Searching within a category

Search only articles:

results = scout.get_documents(q='park', index='articles')
for doc in results['documents']:
    print(doc['metadata']['headline'])
# City Council Approves Downtown Park

Filter articles by section:

results = scout.get_documents(index='articles', section='business')
for doc in results['documents']:
    print(doc['metadata']['headline'])
# Markets Rally on Rate Pause Signal

Search only events at a particular venue:

results = scout.get_documents(index='events', venue='Riverside Park')
for doc in results['documents']:
    print(doc['metadata']['title'], '-', doc['metadata']['date'])
# Summer Jazz Festival - 2024-07-04

Search sports results for a specific team:

results = scout.get_documents(index='sports', home_team='Lions')
for doc in results['documents']:
    print(doc['metadata']['home_team'], 'vs', doc['metadata']['away_team'],
          doc['metadata']['score'])
# Lions vs Bears 27-14

Working with attachments

Attach a PDF of the full print article:

scout.attach_files('article-100', {
    'downtown-park-full.pdf': open('downtown-park-full.pdf', 'rb'),
})

Download the attachment to a local file:

raw_bytes = scout.download_attachment('article-100', 'downtown-park-full.pdf')
with open('downloaded-article.pdf', 'wb') as fh:
    fh.write(raw_bytes)

Later, find all PDF attachments across the articles index:

pdfs = scout.search_attachments(index='articles', mimetype='application/pdf')
for att in pdfs['attachments']:
    print(att['filename'], att['data_length'], 'bytes')
# downtown-park-full.pdf 84521 bytes

Using SearchSite for automatic indexing

If your application uses model classes, you can use SearchSite to automatically index and remove objects without manually calling create_document and delete_document:

from scout.client import Scout, SearchProvider, SearchSite

class ArticleProvider(SearchProvider):
    def content(self, article):
        return '%s %s' % (article.headline, article.body)

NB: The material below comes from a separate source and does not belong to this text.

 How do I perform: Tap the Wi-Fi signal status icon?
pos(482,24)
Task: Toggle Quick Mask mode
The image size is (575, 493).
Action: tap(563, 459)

    def identifier(self, article):
        return 'article-%s' % article.id

    def metadata(self, article):
        return {
            'headline': article.headline,
            'section': article.section,
            'date': str(article.pub_date),
        }

scout = Scout('http://localhost:8000')
site = SearchSite(scout, 'articles')
site.register(Article, ArticleProvider)

# When a new article is created:
site.store(article)

# When an article is deleted:
site.remove(article)

This pattern works well inside ORM hooks (such as Peewee post_save and post_delete signals or Django signals) to keep the search index in sync with your database automatically.